Russian ice hockey player (born 1997)

Mikhail Sergeyevich Vorobyev (Михаил Сергеевич Воробьёв; born 5 January 1997) is a Russian professional ice hockey forward currently playing for Torpedo Nizhny Novgorod of the Kontinental Hockey League (KHL). He was selected 104th overall in the 2015 NHL entry draft by the Philadelphia Flyers.

==Playing career==
Vorobyev made his Kontinental Hockey League (KHL) debut playing with Salavat Yulaev Ufa during the 2015–16 KHL season.

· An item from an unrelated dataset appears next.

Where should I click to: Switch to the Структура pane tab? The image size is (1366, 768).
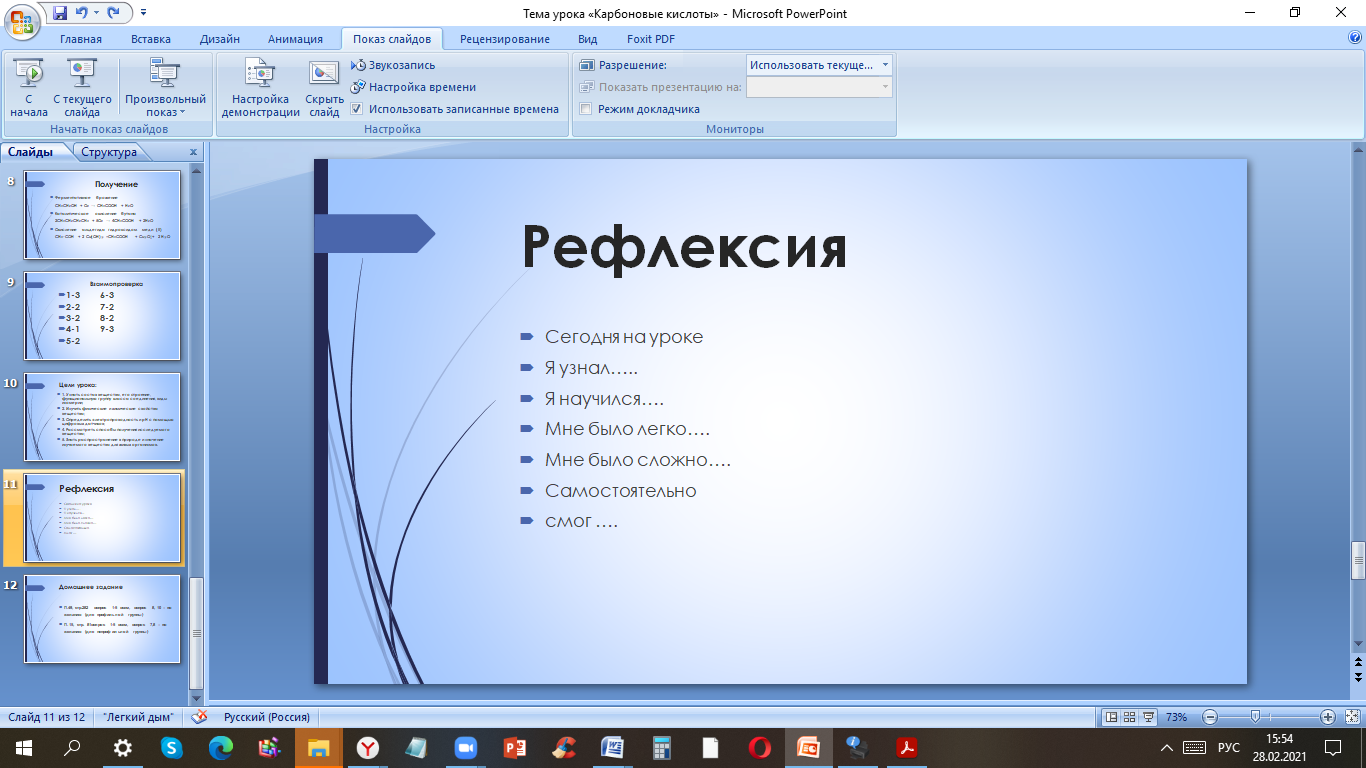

On 27 April 2017 Vorobyev signed a three-year, entry-level contract with Philadelphia Flyers. Following the Flyers training camp before the 2017–18 season, Vorobyov was assigned to the Flyers American Hockey League affiliate, the Lehigh Valley Phantoms.

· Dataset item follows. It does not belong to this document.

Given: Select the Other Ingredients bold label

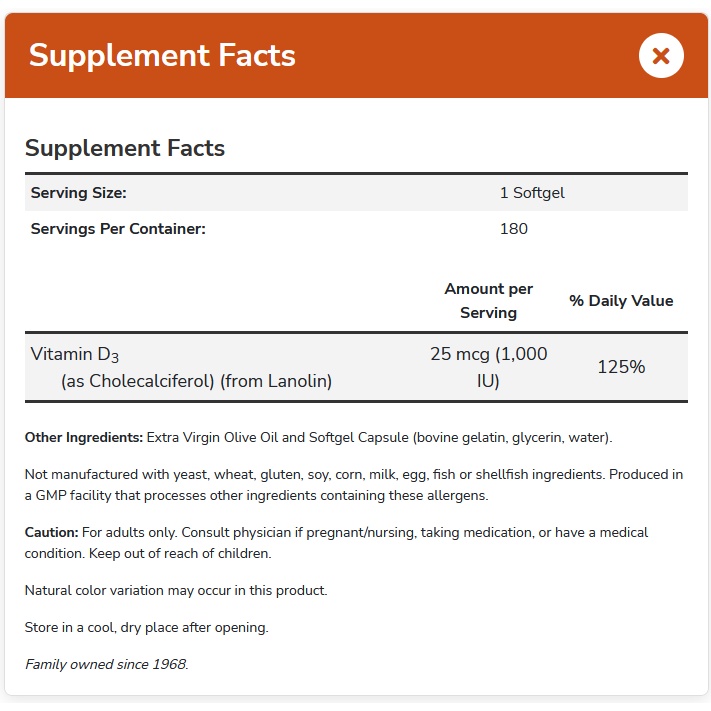Looking at the screenshot, I should tap(84, 438).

After playing one season with the Phantoms, Vorobyev made the Flyers' 2018–19 season-opening night roster out of training camp. He made his NHL debut on 4 October 2018, where he earned one assist in a 5–2 win over the Vegas Golden Knights. Vorobyev recorded his first career NHL goal in 5–2 loss to the Colorado Avalanche on 7 October 2018. During the second period Avalanche's goalie, Semyon Varlamov, was crashed into by a teammate, allowing Vorobyev to shoot the puck into the empty net and tie the game 2–2.

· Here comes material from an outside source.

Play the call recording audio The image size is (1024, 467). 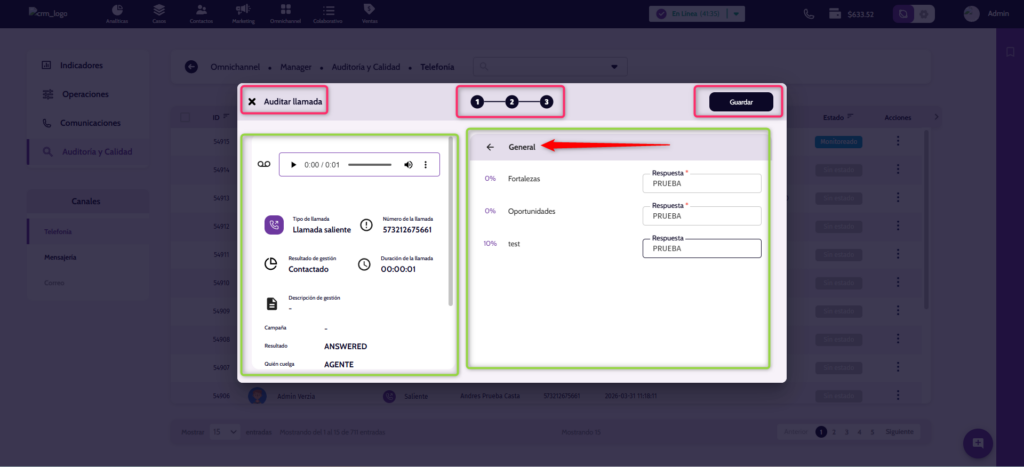point(293,164)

Vorobyev played three seasons within the Flyers organization before leaving as an impending restricted free agent to return to his original Russian club, Salavat Yulaev Ufa of the KHL. He agreed to a three-year contract starting in the 2020–21 season on 30 June 2020.

Approaching the 2021–22 season, Vorobyev was traded by Salavat Yulaev to SKA Saint Petersburg in exchange for Dinar Khafizullin on 28 August 2021.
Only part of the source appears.